A la faveur de la pandémie mondiale, la France s’est contentée de jouer un mauvais jeu diplomatique en eau trouble, plus que jamais, au sujet de l’élection présidentielle du Togo de février 2020. Résultat consternant. Même sur le plan des affaires : la Russie a montré récemment sa nouvelle belle entente avec la dictature, bientôt prête à damer le pion aux acteurs français mal installés désormais au palais comme vis-à-vis d’une population chaque jour davantage consciente du rôle des puissances étrangères sur leurs difficultés quotidiennes.
Au moment du Mercato des ambassadeurs de l’été, on a quand même changé discrètement celui de France au Togo, vraiment trop à découvert, et aussi parce que même les plus françafricains des conseillers du ministre Le Drian trouvaient qu’on était allé un peu trop loin et cela qui plus est, sans la moindre discrétion.

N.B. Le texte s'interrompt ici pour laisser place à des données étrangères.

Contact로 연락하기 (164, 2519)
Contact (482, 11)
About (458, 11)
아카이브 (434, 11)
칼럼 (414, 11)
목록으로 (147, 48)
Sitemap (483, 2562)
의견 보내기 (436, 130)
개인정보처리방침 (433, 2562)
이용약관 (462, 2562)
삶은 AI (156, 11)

Manifestement la diplomatie française a atteint son niveau record de basse besogne dans cette histoire togolaise en éconduisant la démocratie qui avait eu l’audace de frapper à la porte, probablement pour la première fois de l’histoire du pays.
Est-ce la raison pour laquelle on ne trouve aucune trace d’une reconnaissance officielle par la France de la réélection du dictateur Gnassingbé, ni coté Élysée, ni coté Quai d’Orsay ? C’est pourtant l’habitude en pareille situation.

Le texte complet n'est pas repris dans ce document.